Navigating the strange netherworld of latish-night free-to-air TV recently, I found myself caught in the headlights of Comedy Central's Roast of Charlie Sheen.
Although investing any of your precious and increasingly fragmented viewing time on such specials isn't advisable, this one, at least, reminded me of two important things: there is no hope for humanity and Amy Schumer is rather excellent.
These days, the American comedian is a seasoned veteran of the entertainment industry and has "returned" (post-marriage, child) to our screens with new series Life & Beth, now streaming on Disney+.
Schumer flexes her considerable talents via this Hulu original, which sits nicely with a number of recent offerings whereby we get to watch, in full schadenfreude mode, smug Generation-Y finally get its midlife comeuppance - something we've all been waiting for ever since HBO brought out Girls a decade ago.
Not only is 40-year-old Schumer the creator and star of the heavily autobiographical Life & Beth (Schumer's middle name is Beth), in this instance, her roles also include writer, director and executive producer.
But before Schumer was helming quality dramedies, she was a young, untested comedian selected to spar with the big boys (including former boxer and convicted rapist Mike Tyson) on that Charlie Sheen roast way back in 2011.
A roast is a poisoned-chalice gig because the no-holds-barred concept is so dangerous, especially since the curtain was pulled back on a format which, traditionally and sensibly, was left to fester away in the rank, cigar-chewed, back-room bowels of such institutions as New York's Friars Club.

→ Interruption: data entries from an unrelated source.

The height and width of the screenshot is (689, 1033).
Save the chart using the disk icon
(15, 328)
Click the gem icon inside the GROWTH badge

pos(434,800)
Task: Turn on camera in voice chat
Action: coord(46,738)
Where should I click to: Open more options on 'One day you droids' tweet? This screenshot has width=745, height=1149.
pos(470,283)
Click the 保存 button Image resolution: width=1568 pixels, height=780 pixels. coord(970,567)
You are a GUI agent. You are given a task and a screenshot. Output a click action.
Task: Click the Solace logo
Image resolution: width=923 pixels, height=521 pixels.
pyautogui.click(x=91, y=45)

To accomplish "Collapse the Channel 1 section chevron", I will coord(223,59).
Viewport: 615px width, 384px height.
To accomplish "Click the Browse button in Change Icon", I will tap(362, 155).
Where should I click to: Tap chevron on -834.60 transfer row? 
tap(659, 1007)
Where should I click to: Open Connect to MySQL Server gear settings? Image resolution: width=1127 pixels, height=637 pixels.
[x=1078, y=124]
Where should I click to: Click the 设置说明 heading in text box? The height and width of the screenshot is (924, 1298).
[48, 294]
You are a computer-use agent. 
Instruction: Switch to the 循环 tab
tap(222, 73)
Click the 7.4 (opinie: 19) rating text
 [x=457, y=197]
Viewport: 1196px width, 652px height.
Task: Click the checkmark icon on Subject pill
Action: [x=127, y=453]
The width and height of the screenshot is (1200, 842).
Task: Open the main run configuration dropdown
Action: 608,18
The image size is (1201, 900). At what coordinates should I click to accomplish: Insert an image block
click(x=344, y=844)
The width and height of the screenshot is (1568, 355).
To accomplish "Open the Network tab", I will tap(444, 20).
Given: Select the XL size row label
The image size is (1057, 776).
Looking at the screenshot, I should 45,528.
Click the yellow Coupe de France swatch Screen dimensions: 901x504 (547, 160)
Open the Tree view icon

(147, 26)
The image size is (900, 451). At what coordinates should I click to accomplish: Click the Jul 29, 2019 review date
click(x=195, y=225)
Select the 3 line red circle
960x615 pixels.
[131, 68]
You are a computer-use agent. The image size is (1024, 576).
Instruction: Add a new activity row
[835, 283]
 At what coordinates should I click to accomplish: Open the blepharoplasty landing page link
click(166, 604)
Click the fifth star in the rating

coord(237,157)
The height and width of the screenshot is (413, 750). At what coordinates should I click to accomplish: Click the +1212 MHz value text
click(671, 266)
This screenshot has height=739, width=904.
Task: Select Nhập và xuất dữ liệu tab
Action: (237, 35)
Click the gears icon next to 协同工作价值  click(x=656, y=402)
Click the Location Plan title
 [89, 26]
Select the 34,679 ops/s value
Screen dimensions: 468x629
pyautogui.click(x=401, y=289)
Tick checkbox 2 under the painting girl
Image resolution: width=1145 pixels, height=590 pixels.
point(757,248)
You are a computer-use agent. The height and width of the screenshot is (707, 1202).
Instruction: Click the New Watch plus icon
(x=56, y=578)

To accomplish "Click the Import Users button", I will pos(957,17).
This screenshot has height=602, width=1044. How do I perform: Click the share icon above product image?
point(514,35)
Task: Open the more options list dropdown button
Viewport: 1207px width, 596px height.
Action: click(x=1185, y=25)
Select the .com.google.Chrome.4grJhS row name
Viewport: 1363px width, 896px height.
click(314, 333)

Roast participants are expected to take the gloves off and pillory the guest of honour and their fellow comedians relentlessly. The more extreme the level of abuse, the better. Inevitably, such stand-up sadism manages to offend someone - that's the point.
When Schumer was invited to take to the podium and join in with the evisceration of Sheen, she was mocked as a complete unknown, but by the time she was blithely high-heeling her way back to her seat, she was the only person in the room.
Schumer stunned her hard-nose contemporaries with a short, savage set that not only sent a heckling Tyson to the canvas ("Is his interpreter here?"), but put the audience's jaw firmly on the floor with a joke about the car-crash death of a fellow roaster's friend.
Suddenly, the comedy world was taking notice and Schumer used her newfound notoriety to kickstart a career which would include her own TV series, best-selling books and a number of film projects, each varying in degrees of quality and necessity.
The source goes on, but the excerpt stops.